** Opening EXTRACTED ENTRIES block **

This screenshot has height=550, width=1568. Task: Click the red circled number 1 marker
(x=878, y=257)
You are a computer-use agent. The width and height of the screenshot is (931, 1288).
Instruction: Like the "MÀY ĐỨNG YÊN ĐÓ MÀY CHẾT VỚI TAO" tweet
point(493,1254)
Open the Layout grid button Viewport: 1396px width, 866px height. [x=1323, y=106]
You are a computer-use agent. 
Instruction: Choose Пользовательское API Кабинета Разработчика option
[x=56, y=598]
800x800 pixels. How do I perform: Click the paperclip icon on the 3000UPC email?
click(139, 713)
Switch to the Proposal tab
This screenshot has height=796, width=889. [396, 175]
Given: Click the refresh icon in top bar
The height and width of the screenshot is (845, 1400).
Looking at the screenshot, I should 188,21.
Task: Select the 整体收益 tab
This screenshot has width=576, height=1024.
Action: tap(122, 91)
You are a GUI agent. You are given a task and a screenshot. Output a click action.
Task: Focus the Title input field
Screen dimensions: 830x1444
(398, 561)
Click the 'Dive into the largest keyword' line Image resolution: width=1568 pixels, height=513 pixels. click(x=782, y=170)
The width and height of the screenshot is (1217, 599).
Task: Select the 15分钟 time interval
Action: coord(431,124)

** Closing EXTRACTED ENTRIES block **

:: REQUIRED ACTION ::
I'd like every record written out exactly as given.

:: TASK RESPONSE ::
This screenshot has height=550, width=1568. Task: Click the red circled number 1 marker
(x=878, y=257)
You are a computer-use agent. The width and height of the screenshot is (931, 1288).
Instruction: Like the "MÀY ĐỨNG YÊN ĐÓ MÀY CHẾT VỚI TAO" tweet
point(493,1254)
Open the Layout grid button Viewport: 1396px width, 866px height. [x=1323, y=106]
You are a computer-use agent. 
Instruction: Choose Пользовательское API Кабинета Разработчика option
[x=56, y=598]
800x800 pixels. How do I perform: Click the paperclip icon on the 3000UPC email?
click(139, 713)
Switch to the Proposal tab
This screenshot has height=796, width=889. [396, 175]
Given: Click the refresh icon in top bar
The height and width of the screenshot is (845, 1400).
Looking at the screenshot, I should 188,21.
Task: Select the 整体收益 tab
This screenshot has width=576, height=1024.
Action: tap(122, 91)
You are a GUI agent. You are given a task and a screenshot. Output a click action.
Task: Focus the Title input field
Screen dimensions: 830x1444
(398, 561)
Click the 'Dive into the largest keyword' line Image resolution: width=1568 pixels, height=513 pixels. click(x=782, y=170)
The width and height of the screenshot is (1217, 599).
Task: Select the 15分钟 time interval
Action: coord(431,124)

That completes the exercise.